1. Premium: The amount you pay each month to be enrolled in Medicare or a Medicare plan. It’s like a subscription fee for your healthcare coverage.

    2. Deductible: The amount you must pay out of pocket for healthcare services before Medicare starts to pay. Once you reach the deductible, Medicare will contribute its share towards the cost of your care.

    3. Copayment: A fixed amount you pay for a healthcare service or prescription medication. For example, you might have a copayment of $20 for each doctor’s visit or a copayment of $10 for each prescription.

    4. Coinsurance: The percentage of the cost of a healthcare service that you’re responsible for paying after reaching your deductible. For instance, if your coinsurance is 20%, you would pay 20% of the total cost, and Medicare would cover the remaining 80%.

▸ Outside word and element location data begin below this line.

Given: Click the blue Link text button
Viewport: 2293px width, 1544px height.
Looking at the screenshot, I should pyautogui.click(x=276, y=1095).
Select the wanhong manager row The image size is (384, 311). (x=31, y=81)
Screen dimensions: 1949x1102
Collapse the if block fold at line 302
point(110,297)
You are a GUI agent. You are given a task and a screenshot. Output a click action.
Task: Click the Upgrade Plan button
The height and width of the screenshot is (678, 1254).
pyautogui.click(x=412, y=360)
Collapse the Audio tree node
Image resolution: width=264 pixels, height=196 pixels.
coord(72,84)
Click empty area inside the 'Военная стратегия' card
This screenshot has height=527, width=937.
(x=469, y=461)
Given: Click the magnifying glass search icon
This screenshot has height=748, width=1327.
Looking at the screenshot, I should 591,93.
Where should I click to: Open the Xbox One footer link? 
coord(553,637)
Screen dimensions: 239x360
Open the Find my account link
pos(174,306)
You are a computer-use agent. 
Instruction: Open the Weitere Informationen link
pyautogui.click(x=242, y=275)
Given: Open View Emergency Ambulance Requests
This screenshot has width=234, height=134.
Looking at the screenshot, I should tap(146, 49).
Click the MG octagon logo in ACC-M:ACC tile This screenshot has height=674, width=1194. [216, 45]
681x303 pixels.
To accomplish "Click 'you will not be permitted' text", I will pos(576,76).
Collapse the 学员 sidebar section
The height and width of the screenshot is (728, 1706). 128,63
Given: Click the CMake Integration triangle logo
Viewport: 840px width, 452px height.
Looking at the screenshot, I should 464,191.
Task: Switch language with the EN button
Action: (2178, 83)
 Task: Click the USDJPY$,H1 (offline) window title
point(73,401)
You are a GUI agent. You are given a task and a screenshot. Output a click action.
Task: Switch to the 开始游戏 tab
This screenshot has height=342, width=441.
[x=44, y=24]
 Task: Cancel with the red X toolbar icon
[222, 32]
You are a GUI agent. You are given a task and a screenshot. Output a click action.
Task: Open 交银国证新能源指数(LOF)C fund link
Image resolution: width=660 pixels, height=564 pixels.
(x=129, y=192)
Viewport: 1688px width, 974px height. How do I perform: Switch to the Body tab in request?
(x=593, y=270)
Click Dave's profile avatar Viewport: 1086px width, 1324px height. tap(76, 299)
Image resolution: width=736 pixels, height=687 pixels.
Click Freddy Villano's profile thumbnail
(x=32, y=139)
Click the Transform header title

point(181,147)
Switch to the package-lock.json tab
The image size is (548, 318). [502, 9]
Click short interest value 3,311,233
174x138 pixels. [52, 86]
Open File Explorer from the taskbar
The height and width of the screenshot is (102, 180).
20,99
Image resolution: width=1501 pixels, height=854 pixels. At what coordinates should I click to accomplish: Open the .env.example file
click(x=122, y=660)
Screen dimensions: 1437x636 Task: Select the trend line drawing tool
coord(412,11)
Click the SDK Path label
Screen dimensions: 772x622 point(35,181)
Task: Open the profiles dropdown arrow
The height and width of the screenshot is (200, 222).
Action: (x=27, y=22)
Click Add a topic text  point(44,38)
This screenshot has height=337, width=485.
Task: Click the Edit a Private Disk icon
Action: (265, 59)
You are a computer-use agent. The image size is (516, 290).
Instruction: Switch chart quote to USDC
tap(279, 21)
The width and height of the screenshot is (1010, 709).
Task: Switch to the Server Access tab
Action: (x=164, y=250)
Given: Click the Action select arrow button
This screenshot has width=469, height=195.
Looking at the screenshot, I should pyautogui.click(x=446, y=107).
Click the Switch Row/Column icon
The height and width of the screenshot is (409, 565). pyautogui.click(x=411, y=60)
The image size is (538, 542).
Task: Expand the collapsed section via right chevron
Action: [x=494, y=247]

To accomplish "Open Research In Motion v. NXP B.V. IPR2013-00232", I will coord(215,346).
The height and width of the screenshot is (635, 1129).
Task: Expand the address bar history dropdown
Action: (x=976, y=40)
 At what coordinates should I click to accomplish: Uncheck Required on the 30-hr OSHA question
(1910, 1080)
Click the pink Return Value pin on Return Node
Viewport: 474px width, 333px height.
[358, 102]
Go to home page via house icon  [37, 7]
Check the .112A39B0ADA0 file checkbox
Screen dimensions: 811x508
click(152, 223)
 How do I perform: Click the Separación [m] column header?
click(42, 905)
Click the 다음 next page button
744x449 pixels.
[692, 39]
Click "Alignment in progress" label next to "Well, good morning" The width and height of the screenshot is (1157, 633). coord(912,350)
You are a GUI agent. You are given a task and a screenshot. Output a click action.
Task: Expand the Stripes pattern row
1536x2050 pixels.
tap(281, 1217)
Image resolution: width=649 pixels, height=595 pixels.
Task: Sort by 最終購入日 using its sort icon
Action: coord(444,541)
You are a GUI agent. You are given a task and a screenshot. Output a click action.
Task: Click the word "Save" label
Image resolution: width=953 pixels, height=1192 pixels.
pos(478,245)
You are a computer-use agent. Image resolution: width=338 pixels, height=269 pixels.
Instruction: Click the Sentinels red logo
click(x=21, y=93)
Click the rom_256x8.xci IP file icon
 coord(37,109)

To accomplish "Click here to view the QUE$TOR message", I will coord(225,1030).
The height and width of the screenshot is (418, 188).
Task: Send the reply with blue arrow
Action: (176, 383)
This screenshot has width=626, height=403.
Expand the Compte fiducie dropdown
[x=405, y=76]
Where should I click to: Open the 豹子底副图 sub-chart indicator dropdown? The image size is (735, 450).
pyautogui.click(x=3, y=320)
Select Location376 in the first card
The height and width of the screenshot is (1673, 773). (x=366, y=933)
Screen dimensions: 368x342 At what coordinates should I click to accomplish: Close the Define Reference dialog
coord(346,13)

    5. Out-of-Pocket Maximum: The maximum amount you will have to pay for covered services in a calendar year. Once you reach this limit, Medicare will cover 100% of your healthcare costs for the rest of the year.

    6. Original Medicare: The traditional fee-for-service Medicare program offered directly by the federal government. It includes Medicare Part A (hospital insurance) and Part B (medical insurance).

    7. Medicare Advantage (Part C): Private insurance plans approved by Medicare that offer an alternative way to receive Medicare benefits. These plans often include additional benefits and may have provider networks.

    8. Medicare Part D: Prescription drug coverage offered through private insurance companies approved by Medicare. Part D helps pay for the cost of prescription medications.

    9. Medigap: Medicare Supplement Insurance plans sold by private insurance companies to help cover some of the costs that Original Medicare doesn’t pay, such as deductibles, copayments, and coinsurance.

    10. Initial Enrollment Period (IEP): The seven-month period surrounding your 65th birthday when you are first eligible to enroll in Medicare. This is the best time to sign up to avoid potential late enrollment penalties.

    11. Special Enrollment Period (SEP): A period outside the initial enrollment period when you can sign up for Medicare due to certain life events, such as losing employer coverage or moving to a new area.

    12. Formulary: A list of prescription drugs covered by a Medicare Part D plan. Each plan has its own formulary, so it’s important to check if your medications are covered before choosing a plan.

    13. Network: The group of doctors, hospitals, and other healthcare providers that have contracted with a specific Medicare Advantage plan or private insurance company to provide services to plan members.

    14. Prior Authorization: The process of getting approval from Medicare or your insurance company before receiving certain healthcare services, medications, or procedures. It ensures that the treatment is medically necessary.

    15. Annual Wellness Visit: A yearly appointment with your healthcare provider to create or update a personalized prevention plan based on your current health and risk factors. This visit is covered by Medicare at no cost to you.